I was born in Detroit Mich in May 1946 making me one of the first official post war baby boomers. Except for a short stint in the Army in the mid sixties (west Germany thank God!) I have lived in the Detroit area all my life watching it turn from a workingman’s paradise to a f*cking toilet (Thankyou Coleman Young!) I currently live in Dearborn and am employed as a tool and die maker for a subcontractor to the Big 3, looking forward to retirement in 17 months and 9 days.
I didn’t have any interest in politics before I started looking at the way the UAW was spending my dues money. It pissed me off to say the least. Hoffa Sr was a scrappy little bastard but at least he was a straight shooter who fought for the dignity got his Teamsters. The UAW could use a man like that. And I will go to my grave swearing he was killed by the government for knowing too much about the Kennedy assassination (or is it assignation).
I voted for Richard Nixon twice and regretted it then didn’t. I voted for Jimmy Carter once then regretted it and haven’t changed my mind since. I voted for Ronald Reagan the first time, then regretted it, didn’t, then did and then didn’t again which is where I am now. The Bushes don’t impress me much but I hated that potsmoking Commie sonofabitch Bill Clinton and don’t get me started on his Dyke Bitch Feminazi wife!
I got religion so to speak from listening to AM talk radio especially Rush Limbaugh and Pat Buchanan and from being a member in good standing of the NRA.
I voted for Perot twice and even met him when he was in Allen Park in ’96. I thought I was living on the moon when I heard all the liberal pendants trying to deny he tore Al Gore a new one when they were talking about NAFTA on Larry King. If I could makeup my own candidate he’d be part Ross Perot, part Jessie Ventura, part Pat Buchanan and part Oliver North.
My name is not a mispelling. From what I understand I‘m related to the Colfax who was vicepresident under US Grant by way of Kentucky not Indiana. My family goes back further than most in America. And according to my late mother we are illegitimately related to a famous English man who wrote a famous letter suggesting Irish people become cannibals to end the potatoe famine. My ancestors came over as indentured servants which if you don’t know means they sold themselves as slaves to get here which is why I have little sympathy for slave reparations.
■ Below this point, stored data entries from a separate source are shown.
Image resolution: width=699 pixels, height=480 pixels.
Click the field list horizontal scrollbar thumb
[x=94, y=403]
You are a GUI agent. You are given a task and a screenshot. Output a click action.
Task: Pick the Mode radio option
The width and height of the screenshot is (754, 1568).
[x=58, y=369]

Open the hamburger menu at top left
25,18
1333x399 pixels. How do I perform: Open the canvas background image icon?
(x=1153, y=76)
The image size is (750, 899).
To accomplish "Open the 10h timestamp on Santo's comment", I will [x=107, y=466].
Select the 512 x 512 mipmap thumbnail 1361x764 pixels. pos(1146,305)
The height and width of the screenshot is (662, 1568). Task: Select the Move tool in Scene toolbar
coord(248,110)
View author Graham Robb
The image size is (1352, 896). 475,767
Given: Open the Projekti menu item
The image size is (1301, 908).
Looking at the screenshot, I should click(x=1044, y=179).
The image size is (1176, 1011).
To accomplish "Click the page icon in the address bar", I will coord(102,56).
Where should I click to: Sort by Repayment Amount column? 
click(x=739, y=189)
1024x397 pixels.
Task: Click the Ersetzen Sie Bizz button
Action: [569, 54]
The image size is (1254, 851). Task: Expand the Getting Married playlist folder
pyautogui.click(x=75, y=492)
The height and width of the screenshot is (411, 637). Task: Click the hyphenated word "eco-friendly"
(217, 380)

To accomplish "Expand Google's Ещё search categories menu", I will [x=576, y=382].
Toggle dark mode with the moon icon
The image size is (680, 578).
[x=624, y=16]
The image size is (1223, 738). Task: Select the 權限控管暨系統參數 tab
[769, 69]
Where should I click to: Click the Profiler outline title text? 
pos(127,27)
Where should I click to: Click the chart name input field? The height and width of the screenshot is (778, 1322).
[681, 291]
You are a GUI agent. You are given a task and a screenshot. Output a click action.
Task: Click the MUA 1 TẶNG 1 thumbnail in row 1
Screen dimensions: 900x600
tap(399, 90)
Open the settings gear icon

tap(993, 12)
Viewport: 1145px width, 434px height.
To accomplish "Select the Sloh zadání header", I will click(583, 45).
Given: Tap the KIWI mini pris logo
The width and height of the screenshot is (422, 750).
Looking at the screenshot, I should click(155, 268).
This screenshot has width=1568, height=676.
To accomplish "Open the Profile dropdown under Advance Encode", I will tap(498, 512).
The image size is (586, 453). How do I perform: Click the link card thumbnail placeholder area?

In conclusion, I am a real person who values his privacy. I hope someday to let rip with my own blog and join the best free speech movement since the invention of the ham radio but money’s tight thanks to Mr. Bush and Mr. Enron. For the moment I will continue to lurk in the background letting my opinion be heard here and there when the spirit moves me. I like Dean’s site and some of the others like Clay Waters and some of the warblogs. I have a lot of time on my hands and a lot of opinions on what’s goingh on so I will continue to post until such times as I hope you will all join me on my own site.
Thankyou for your attention and God Bless America!!!

PS I am also writing a science fiction novel which I hope to have one day published. I f anyone out there has any suggestions on how to get it to a publisher, I’d love to know.